- **What you need to do**: Set down the data that follows again, exactly as written.

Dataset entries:
++++++++++

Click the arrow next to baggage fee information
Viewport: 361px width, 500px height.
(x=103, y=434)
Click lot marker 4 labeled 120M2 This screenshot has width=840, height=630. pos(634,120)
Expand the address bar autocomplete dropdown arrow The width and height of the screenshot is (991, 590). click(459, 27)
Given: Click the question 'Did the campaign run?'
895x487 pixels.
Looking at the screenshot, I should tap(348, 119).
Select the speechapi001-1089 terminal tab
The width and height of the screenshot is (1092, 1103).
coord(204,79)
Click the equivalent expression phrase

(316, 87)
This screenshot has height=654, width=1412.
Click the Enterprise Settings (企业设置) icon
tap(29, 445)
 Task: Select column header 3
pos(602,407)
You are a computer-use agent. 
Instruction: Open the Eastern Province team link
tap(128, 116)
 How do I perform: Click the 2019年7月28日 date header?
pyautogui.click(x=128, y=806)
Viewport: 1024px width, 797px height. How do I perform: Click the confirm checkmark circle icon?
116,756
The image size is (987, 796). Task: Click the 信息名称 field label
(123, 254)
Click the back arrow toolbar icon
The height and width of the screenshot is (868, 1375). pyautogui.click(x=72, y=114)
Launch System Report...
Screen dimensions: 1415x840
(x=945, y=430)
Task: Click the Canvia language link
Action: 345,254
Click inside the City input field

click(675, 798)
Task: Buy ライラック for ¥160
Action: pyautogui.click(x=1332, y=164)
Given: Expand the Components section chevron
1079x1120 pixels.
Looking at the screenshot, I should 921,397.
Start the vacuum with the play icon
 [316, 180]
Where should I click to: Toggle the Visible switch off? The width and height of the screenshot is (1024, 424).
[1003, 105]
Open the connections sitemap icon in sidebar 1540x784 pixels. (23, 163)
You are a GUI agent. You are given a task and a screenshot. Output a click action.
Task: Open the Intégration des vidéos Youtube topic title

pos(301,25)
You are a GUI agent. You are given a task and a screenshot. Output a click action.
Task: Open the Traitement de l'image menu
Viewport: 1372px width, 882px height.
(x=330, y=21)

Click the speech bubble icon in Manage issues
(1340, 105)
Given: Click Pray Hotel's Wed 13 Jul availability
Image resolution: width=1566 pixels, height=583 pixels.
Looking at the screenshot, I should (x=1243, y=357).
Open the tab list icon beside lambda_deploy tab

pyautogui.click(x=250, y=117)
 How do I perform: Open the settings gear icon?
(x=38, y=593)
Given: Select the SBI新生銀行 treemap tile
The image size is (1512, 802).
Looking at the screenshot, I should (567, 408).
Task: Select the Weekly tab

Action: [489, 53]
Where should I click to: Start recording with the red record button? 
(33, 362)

++++++++++

- **Finished task**:
Click the arrow next to baggage fee information
Viewport: 361px width, 500px height.
(x=103, y=434)
Click lot marker 4 labeled 120M2 This screenshot has width=840, height=630. pos(634,120)
Expand the address bar autocomplete dropdown arrow The width and height of the screenshot is (991, 590). click(459, 27)
Given: Click the question 'Did the campaign run?'
895x487 pixels.
Looking at the screenshot, I should tap(348, 119).
Select the speechapi001-1089 terminal tab
The width and height of the screenshot is (1092, 1103).
coord(204,79)
Click the equivalent expression phrase

(316, 87)
This screenshot has height=654, width=1412.
Click the Enterprise Settings (企业设置) icon
tap(29, 445)
 Task: Select column header 3
pos(602,407)
You are a computer-use agent. 
Instruction: Open the Eastern Province team link
tap(128, 116)
 How do I perform: Click the 2019年7月28日 date header?
pyautogui.click(x=128, y=806)
Viewport: 1024px width, 797px height. How do I perform: Click the confirm checkmark circle icon?
116,756
The image size is (987, 796). Task: Click the 信息名称 field label
(123, 254)
Click the back arrow toolbar icon
The height and width of the screenshot is (868, 1375). pyautogui.click(x=72, y=114)
Launch System Report...
Screen dimensions: 1415x840
(x=945, y=430)
Task: Click the Canvia language link
Action: 345,254
Click inside the City input field

click(675, 798)
Task: Buy ライラック for ¥160
Action: pyautogui.click(x=1332, y=164)
Given: Expand the Components section chevron
1079x1120 pixels.
Looking at the screenshot, I should 921,397.
Start the vacuum with the play icon
 [316, 180]
Where should I click to: Toggle the Visible switch off? The width and height of the screenshot is (1024, 424).
[1003, 105]
Open the connections sitemap icon in sidebar 1540x784 pixels. (23, 163)
You are a GUI agent. You are given a task and a screenshot. Output a click action.
Task: Open the Intégration des vidéos Youtube topic title

pos(301,25)
You are a GUI agent. You are given a task and a screenshot. Output a click action.
Task: Open the Traitement de l'image menu
Viewport: 1372px width, 882px height.
(x=330, y=21)

Click the speech bubble icon in Manage issues
(1340, 105)
Given: Click Pray Hotel's Wed 13 Jul availability
Image resolution: width=1566 pixels, height=583 pixels.
Looking at the screenshot, I should (x=1243, y=357).
Open the tab list icon beside lambda_deploy tab

pyautogui.click(x=250, y=117)
 How do I perform: Open the settings gear icon?
(x=38, y=593)
Given: Select the SBI新生銀行 treemap tile
The image size is (1512, 802).
Looking at the screenshot, I should (567, 408).
Task: Select the Weekly tab

Action: [489, 53]
Where should I click to: Start recording with the red record button? 
(33, 362)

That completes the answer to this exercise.